The wages earned by the students in these jobs pay for 65 percent of the $12,500 per student cost of tuition, explains founder and president John McConnell.
The rest of the cost of tuition comes from a small buy-in from the families of the students – about $1,000 per student, but sometimes less – as well as fund raising and tax credits.
Cristo Rey is part of a network of independent Catholic high schools that began in Chicago in 1995, says McConnell.
The schools are the creation of a Jesuit priest who taught for decades in Peru before being called home to a find a solution to a need for a college prep school in a poor section of that city, and no means to fund it.

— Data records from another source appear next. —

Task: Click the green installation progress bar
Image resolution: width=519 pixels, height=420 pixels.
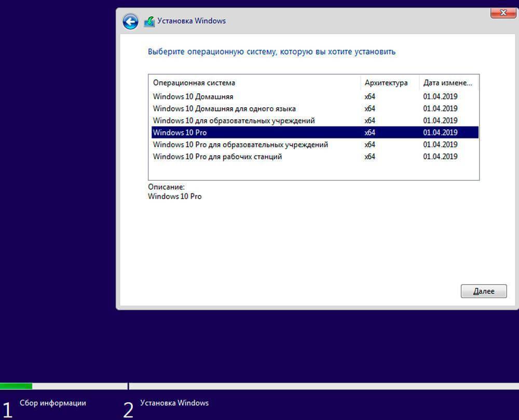Action: (16, 386)
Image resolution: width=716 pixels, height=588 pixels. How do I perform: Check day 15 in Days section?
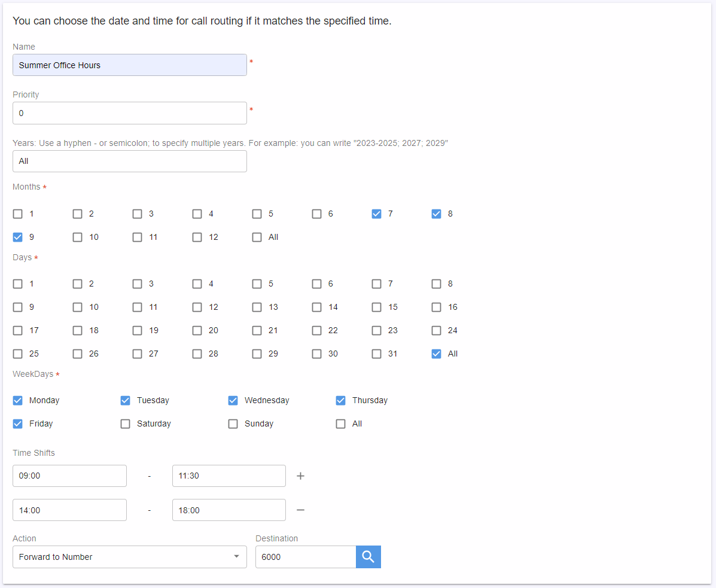376,307
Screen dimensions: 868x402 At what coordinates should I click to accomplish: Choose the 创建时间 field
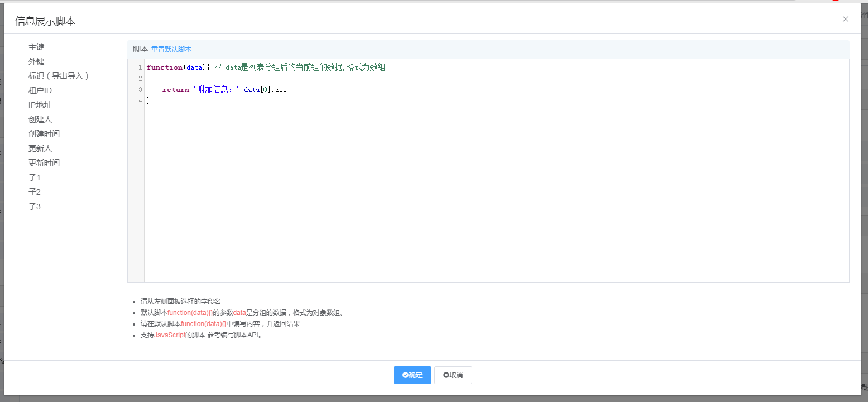point(44,134)
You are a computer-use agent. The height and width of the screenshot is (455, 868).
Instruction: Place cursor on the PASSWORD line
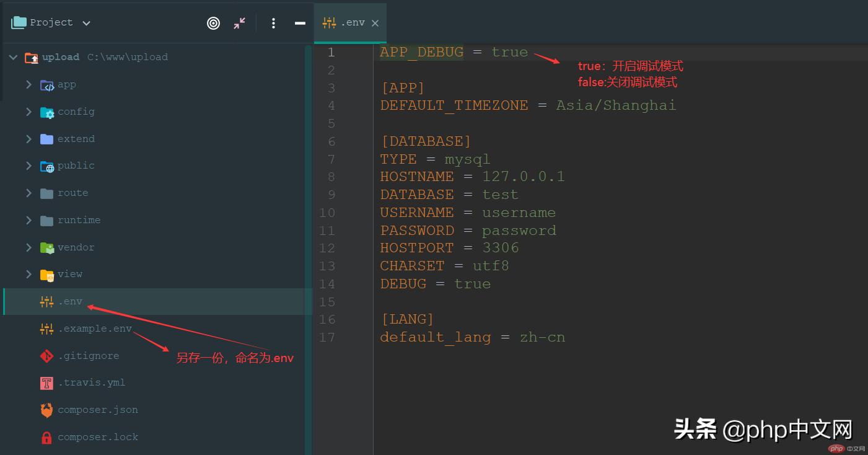pos(468,231)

The first Cristo Rey school opened a year later. In 2001, the plan to expand the model began, with the Philadelphia school opening four years ago.
There are about 25 Cristo Rey schools now; the organization hopes to have 40 within another five years.
“I’m confident every one of our graduates will get into college. And what’s more, they stay in college at a rate twice that of their peers,” says McConnell.
He attributes that statistic to the confidence and mentorship that come with students working in real-world situations.
But all is not serious adult drudgery at the work-oriented high school.
Wednesday was billed as “Signing Day” at the school, part pep rally, part mock sports team draft day, matching up the students and the organizations where they will work.
There were pictures, videos, T-shirts, a drum line and dancers. The students entered the assembly through a tunnel formed by the outstretched hands of their employers.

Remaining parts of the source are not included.